Troubleshooting Runbooks

This section catalogues common operational issues and recovery steps for RAG Loom deployments.

Service Does Not Start

Inspect logs:
```
docker compose logs -f rag-service
```
Verify dependencies:
- Vector store container is running.
- LLM provider credentials are valid.
Restart the service:
```
docker compose restart rag-service
```

Confirm the service port (default 8000) is free: lsof -i:8000.
Validate .env configuration (missing credentials often surface here).
For provider outages, switch to a fallback provider or reduce load until the primary recovers.

# Check running models
ollama list

# Restart the service
brew services restart ollama  # macOS
# or
docker compose restart ollama

If downloads fail, remove and re-pull the model:

ollama rm mistral:7b
ollama pull mistral:7b

lsof -i:8000
lsof -i:6333
lsof -i:6379
sudo lsof -ti:8000 | xargs sudo kill -9

Adjust exposed ports in docker-compose.yml if conflicts persist.

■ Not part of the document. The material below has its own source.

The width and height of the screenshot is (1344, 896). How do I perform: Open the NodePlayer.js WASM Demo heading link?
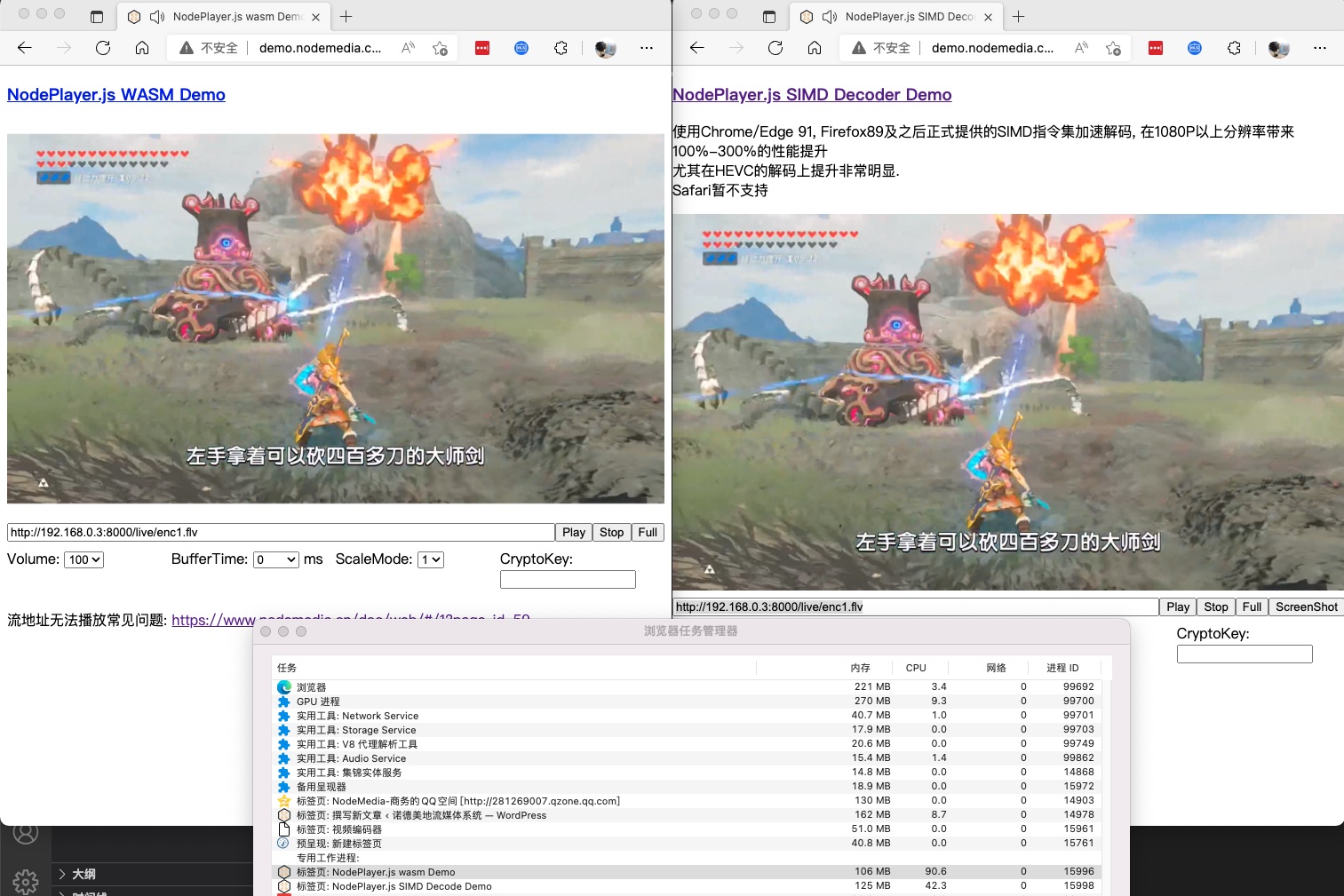[115, 94]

Review dashboards for latency spikes using the exported Prometheus metrics and any custom Grafana boards bundled with your deployment.
Increase worker processes (WORKER_PROCESSES) or scale horizontally.
Check vector store load; upgrade storage or increase cache size.
Analyse LLM provider throughput—consider queueing or request shaping.

For full redeployments:

docker compose down -v
./start_production.sh

Rebuild images after major code changes:

docker compose build --no-cache rag-service
docker compose up -d rag-service

Combine this runbook with your organisation’s incident management playbook for complete coverage.